Passage of transportation bill called ‘historic’

Some are calling it historic, others shameful.

Nonetheless, state House and Senate members voted Feb. 25 to override a veto of the omnibus $6.6 billion transportation bill, making it law.

By October, Minnesotans can expect to see up to an 8-and-a-half-cent increase at the pump. The increase is made up of 5 cents for roads and bridges and up to 3-and-a-half cents to pay debt incurred financing transportation projects, officials said.

“We have not had a gas tax increase in 20 years, and had not had a comprehensive transportation funding bill happen for a very long time,” said state Rep. Frank Hornstein (DFL-60B). “Not only are we infusing $6.6 billion over next 10 years, the way it happened, with the dramatic override few people expected, made it historic.”

The DFL majority Legislature’s override of Gov. Tim Pawlenty’s veto was the first of the Republican governor’s tenure.

In the state House of Representatives, six Republicans joined DFL ranks to overturn the veto, 91-41, providing the needed “supermajority.” In the state Senate, the vote was 47-20.

Gov. Pawlenty said in a prepared statement that passage of the bill signaled increases in license tabs, sales, car rental and vehicle purchase taxes.

“The DFL-controlled Legislature’s override of this veto shows they’re clearly out-of-touch with Minnesotans who are facing rising gas prices, heating costs and other expenses in tough economic times,” Pawlenty said. “Raising taxes is always the DFL’s go-to solution and that’s bad for Minnesota’s families and our economy.”

The state Legislature had not increased the gas tax in 20 years.

Aside from the gas tax, the new law includes provisions for a $25 tax credit for low-income residents to help offset the gas tax, 40 state troopers and a United Partnership Agreement (UPA) for rapid bus lines throughout the metro.

Also included is a quarter-cent sales tax increase would affect taxpayers from seven counties — particularly Hennepin – in the Twin Cities metro.

Hornstein said the sales tax would go, in part, toward funding an express bus line from Lakeville to Minneapolis by the end of 2008, and benefit the Central (Minneapolis to St. Paul) and Southwest (Minneapolis to Eden Priarie) Light Rail projects.

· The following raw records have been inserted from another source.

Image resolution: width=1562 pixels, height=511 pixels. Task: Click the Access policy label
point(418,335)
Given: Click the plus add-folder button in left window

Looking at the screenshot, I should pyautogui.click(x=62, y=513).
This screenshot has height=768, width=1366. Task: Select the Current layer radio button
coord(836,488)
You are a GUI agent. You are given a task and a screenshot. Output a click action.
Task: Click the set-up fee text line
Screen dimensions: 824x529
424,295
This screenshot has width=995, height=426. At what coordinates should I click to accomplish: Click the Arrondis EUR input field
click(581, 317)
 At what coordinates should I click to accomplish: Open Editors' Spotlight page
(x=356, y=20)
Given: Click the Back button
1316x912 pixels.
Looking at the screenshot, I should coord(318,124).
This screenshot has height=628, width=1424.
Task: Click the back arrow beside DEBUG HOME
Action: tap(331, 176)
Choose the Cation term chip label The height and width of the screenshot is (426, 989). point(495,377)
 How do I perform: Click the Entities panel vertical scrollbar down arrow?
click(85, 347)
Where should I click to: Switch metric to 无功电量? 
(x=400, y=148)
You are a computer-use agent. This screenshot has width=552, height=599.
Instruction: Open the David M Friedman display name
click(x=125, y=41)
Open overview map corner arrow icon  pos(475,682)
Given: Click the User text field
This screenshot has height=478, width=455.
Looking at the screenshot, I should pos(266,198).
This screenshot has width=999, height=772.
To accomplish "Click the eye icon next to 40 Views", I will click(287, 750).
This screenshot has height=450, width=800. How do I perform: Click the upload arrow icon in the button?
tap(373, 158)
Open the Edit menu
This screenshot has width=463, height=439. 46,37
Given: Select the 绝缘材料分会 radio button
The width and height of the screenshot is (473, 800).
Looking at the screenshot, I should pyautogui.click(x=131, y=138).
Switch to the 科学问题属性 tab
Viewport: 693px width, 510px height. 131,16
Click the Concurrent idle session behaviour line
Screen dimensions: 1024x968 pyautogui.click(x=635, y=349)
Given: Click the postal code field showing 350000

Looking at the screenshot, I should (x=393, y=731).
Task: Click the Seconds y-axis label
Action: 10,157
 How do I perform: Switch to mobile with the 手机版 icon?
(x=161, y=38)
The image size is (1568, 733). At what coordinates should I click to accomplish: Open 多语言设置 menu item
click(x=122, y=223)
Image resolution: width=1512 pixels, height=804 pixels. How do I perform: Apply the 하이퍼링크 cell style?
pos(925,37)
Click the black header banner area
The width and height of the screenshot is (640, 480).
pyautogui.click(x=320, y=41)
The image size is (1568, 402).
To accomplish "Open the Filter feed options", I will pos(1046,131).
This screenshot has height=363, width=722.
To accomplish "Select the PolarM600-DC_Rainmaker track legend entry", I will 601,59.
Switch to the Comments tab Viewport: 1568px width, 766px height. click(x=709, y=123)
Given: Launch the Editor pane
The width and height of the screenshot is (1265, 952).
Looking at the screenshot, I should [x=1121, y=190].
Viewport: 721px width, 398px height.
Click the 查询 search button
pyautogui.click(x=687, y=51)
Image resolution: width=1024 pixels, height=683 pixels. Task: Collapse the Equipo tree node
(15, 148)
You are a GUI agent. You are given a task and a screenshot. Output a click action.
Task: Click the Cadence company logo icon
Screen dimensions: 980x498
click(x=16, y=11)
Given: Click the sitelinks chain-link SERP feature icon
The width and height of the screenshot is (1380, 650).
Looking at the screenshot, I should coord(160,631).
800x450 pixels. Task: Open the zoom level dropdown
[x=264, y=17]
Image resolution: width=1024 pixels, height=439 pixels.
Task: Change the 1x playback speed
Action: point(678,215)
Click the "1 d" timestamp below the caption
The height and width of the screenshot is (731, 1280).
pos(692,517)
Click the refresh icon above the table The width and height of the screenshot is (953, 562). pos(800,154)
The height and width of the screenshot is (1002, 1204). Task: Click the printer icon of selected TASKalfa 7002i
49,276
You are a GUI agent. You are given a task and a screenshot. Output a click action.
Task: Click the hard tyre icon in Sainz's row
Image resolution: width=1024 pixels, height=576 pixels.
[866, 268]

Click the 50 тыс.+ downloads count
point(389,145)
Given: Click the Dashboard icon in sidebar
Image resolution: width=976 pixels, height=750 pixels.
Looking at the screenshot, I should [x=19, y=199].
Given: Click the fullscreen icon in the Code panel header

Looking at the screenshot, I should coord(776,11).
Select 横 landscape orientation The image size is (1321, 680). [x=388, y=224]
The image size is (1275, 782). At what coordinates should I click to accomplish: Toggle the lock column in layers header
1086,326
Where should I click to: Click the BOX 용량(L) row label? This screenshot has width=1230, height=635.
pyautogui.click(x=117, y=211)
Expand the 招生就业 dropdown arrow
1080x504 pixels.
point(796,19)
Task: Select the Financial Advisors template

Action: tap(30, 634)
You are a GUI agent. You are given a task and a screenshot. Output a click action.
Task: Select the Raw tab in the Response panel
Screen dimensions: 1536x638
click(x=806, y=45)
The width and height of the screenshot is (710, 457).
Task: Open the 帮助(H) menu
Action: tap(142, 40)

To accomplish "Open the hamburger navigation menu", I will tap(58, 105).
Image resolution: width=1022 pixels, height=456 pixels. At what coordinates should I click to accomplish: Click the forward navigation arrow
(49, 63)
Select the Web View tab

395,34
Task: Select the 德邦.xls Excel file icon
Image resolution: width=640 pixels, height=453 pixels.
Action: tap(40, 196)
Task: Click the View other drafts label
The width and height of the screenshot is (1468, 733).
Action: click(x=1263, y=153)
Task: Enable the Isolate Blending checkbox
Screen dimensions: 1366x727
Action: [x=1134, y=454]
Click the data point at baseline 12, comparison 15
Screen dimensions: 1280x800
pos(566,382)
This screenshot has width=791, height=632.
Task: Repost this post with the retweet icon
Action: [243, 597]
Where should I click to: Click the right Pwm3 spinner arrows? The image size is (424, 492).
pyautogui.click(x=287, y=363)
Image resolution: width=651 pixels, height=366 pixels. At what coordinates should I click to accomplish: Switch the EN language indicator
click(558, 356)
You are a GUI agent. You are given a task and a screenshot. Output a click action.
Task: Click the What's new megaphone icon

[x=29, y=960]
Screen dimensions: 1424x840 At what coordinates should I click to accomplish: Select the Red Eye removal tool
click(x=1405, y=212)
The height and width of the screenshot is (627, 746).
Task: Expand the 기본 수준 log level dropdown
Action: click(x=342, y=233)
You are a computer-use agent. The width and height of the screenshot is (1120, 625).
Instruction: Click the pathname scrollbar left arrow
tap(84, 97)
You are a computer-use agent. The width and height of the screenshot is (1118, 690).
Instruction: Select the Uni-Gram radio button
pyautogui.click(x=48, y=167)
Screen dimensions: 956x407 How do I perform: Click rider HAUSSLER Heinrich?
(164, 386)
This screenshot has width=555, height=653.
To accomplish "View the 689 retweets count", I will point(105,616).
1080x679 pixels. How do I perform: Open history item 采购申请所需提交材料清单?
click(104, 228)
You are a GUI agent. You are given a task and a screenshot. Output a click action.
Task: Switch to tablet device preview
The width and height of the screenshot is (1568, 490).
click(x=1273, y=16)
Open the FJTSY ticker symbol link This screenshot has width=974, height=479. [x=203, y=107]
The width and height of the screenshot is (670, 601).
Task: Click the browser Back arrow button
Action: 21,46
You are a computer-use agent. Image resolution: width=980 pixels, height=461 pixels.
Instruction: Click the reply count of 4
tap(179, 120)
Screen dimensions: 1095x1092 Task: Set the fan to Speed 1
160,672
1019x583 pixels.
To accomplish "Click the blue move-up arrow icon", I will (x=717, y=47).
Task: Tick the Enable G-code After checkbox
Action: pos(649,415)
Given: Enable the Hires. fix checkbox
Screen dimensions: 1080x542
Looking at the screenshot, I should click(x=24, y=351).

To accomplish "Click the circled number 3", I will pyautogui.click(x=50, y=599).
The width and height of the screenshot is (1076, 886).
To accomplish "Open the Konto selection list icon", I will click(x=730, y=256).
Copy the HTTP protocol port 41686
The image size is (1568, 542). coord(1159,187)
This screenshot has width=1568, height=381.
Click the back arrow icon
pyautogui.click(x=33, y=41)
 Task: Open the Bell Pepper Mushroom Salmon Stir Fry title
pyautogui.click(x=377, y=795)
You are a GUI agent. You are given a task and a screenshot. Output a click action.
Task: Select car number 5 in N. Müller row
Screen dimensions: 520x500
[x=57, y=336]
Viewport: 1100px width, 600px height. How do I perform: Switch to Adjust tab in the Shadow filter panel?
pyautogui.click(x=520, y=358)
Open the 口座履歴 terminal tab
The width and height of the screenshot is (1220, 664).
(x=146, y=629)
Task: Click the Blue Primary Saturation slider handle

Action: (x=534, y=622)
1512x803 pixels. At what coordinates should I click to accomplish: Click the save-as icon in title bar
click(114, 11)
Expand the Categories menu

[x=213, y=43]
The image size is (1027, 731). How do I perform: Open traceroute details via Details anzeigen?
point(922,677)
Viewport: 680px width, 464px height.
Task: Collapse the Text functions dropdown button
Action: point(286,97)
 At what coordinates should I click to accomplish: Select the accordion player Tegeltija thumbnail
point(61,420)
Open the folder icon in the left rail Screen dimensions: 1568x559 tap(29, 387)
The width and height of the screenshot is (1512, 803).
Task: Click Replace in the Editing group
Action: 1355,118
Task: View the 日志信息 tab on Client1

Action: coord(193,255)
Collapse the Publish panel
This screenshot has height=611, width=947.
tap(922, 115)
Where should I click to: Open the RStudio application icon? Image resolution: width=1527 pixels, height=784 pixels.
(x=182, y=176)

“The key thing is … what we were able to accomplish with a one-fourth cent sales tax is we [will be] able to build a system” by 2020, Hornstein said.

Minneapolis Mayor R.T. Rybak said transportation funding is much needed as the state’s population continues to grow.

“Choosing leadership over partisanship … the Legislature stood strong for a transportation solution that will help strengthen our economy and grow needed jobs in our state,” Rybak said in a Feb. 25 statement. “Facing economic uncertainty and 1 million more people expected to move to our region over the next two decades, the Legislature put years of political divide aside and instead chose to stand up for a fair and balanced solution to our transportation neglect.”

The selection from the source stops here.